Integration of pre-trained protein language models with equivariant graph neural networks for peptide toxicity prediction.

BACKGROUND

Peptide-based therapeutics have great potential due to their versatility, high specificity, and suitability for a variety of therapeutic applications. Despite these advantages, the inherent toxicities of some peptides pose challenges in drug development. Several computational methods have been developed to allow rapid and efficient large-scale screening of peptide toxicity. However, these methods mainly rely on the primary sequence and often ignore critical structural information, which limits their predictive accuracy.

RESULTS

In this study, we introduce a novel framework named StrucToxNet that integrates a pre-trained protein language model with an equivariant graph neural network to improve peptide toxicity prediction.
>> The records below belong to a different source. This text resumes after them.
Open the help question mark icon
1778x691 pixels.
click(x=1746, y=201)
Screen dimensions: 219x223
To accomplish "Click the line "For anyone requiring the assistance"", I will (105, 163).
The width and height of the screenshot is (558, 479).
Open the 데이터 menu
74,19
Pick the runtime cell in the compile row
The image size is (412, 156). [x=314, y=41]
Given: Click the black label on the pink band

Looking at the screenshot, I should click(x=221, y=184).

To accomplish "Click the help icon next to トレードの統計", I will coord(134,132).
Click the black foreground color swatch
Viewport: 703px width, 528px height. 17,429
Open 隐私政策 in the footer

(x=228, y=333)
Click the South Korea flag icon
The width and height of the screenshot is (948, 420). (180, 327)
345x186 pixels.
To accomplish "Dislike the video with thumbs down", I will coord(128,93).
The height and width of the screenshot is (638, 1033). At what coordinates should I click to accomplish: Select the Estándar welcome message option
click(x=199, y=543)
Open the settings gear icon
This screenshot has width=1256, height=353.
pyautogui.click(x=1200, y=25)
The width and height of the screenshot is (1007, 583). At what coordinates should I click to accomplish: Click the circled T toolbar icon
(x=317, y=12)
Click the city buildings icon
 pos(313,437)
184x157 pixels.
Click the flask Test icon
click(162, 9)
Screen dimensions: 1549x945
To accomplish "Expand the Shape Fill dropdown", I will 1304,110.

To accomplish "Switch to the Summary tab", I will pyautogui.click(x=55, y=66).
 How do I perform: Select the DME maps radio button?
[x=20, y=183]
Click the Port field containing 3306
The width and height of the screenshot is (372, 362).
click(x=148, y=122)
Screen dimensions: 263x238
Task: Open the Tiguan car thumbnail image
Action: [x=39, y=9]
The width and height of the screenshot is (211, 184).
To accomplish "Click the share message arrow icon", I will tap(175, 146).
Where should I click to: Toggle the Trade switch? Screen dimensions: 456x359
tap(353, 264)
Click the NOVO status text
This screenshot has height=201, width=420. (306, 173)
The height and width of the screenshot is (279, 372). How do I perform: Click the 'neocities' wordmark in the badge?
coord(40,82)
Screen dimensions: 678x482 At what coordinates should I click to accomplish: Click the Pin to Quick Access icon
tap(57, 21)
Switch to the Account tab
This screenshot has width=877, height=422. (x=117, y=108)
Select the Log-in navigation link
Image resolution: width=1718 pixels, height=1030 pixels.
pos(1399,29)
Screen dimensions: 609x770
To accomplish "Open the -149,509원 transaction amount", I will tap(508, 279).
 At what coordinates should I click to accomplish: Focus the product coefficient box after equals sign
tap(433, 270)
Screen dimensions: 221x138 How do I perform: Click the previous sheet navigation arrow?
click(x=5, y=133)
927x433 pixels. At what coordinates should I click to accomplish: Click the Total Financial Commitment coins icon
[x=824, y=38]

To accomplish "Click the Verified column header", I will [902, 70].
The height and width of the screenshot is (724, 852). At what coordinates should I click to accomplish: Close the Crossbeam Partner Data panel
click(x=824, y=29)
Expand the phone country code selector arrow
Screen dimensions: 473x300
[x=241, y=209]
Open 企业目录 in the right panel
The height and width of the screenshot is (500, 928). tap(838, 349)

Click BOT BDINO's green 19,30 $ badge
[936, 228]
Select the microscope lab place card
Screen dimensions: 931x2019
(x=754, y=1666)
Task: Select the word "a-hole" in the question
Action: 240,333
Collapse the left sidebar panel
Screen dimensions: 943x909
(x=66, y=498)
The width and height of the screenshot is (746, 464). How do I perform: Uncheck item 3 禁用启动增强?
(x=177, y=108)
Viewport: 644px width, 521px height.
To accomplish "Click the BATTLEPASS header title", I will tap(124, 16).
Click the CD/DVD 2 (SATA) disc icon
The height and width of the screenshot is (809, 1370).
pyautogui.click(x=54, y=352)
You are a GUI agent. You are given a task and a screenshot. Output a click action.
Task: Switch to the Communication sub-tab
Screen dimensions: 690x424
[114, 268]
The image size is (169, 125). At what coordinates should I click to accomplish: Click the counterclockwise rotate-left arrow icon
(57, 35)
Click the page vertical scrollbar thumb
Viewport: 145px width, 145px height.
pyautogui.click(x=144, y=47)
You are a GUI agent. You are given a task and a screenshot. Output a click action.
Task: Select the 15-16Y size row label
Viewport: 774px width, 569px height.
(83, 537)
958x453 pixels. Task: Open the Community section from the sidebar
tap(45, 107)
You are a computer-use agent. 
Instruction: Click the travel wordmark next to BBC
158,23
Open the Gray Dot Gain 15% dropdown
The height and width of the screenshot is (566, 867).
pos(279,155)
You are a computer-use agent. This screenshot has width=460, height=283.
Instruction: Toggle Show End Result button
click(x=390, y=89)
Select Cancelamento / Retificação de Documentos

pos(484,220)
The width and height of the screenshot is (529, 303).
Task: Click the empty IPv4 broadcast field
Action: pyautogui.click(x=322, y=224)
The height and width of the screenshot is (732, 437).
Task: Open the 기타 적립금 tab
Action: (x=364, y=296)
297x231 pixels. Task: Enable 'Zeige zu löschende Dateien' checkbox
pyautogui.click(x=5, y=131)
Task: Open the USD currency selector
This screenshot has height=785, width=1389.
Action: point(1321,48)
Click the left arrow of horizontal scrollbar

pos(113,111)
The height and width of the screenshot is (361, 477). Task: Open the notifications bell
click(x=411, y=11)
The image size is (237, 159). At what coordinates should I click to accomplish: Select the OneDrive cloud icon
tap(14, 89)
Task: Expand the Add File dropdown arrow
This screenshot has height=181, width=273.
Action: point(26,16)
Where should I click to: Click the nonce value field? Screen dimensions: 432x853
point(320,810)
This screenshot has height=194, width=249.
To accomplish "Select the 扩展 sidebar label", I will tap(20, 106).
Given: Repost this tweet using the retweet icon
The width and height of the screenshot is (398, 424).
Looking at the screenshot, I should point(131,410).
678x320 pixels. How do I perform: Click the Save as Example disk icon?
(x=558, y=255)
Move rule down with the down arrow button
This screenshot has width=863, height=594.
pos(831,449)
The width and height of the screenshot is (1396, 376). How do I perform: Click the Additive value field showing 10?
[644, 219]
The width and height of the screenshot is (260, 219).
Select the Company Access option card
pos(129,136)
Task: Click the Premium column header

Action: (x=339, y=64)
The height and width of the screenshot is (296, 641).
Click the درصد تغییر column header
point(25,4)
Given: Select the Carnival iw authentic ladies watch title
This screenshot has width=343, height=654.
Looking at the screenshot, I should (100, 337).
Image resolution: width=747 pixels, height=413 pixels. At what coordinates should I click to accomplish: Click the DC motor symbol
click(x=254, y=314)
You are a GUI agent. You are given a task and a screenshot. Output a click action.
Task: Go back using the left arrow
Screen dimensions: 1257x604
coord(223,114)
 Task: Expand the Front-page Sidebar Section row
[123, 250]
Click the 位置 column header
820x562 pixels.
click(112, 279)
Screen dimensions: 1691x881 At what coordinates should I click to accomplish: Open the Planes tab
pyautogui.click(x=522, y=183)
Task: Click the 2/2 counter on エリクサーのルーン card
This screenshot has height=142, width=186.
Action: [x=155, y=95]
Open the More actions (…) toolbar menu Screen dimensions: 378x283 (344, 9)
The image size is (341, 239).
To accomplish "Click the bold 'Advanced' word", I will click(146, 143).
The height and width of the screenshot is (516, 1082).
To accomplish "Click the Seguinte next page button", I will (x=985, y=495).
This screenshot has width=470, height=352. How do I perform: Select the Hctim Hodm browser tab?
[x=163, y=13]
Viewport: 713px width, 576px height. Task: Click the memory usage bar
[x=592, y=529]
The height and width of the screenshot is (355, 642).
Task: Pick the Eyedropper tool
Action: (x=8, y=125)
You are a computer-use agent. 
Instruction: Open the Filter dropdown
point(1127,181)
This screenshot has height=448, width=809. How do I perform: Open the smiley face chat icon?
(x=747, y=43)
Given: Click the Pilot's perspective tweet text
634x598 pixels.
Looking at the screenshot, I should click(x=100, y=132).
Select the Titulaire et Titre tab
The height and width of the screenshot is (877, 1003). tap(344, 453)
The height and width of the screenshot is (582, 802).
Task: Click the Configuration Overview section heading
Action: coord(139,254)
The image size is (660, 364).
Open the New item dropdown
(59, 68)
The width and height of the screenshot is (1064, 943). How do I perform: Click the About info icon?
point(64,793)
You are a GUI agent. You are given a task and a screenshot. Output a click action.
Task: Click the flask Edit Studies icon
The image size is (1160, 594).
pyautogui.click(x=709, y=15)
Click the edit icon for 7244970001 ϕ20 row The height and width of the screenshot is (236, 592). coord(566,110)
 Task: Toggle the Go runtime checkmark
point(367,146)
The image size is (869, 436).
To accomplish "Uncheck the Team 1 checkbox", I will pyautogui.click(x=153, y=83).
By combining sequence embeddings from the ProtT5 language model and 3D structural data predicted by ESMFold, StrucToxNet can capture both sequential and spatial characteristics of peptides. Testing on the independent dataset indicates that StrucToxNet outperforms existing sequence-based models in various metrics, achieving higher balanced accuracy and overall performance.

CONCLUSIONS

The results demonstrate the robustness and generalizability of StrucToxNet, marking it a reliable tool in the computational screening of toxic peptides and facilitating safer peptide-based drug development.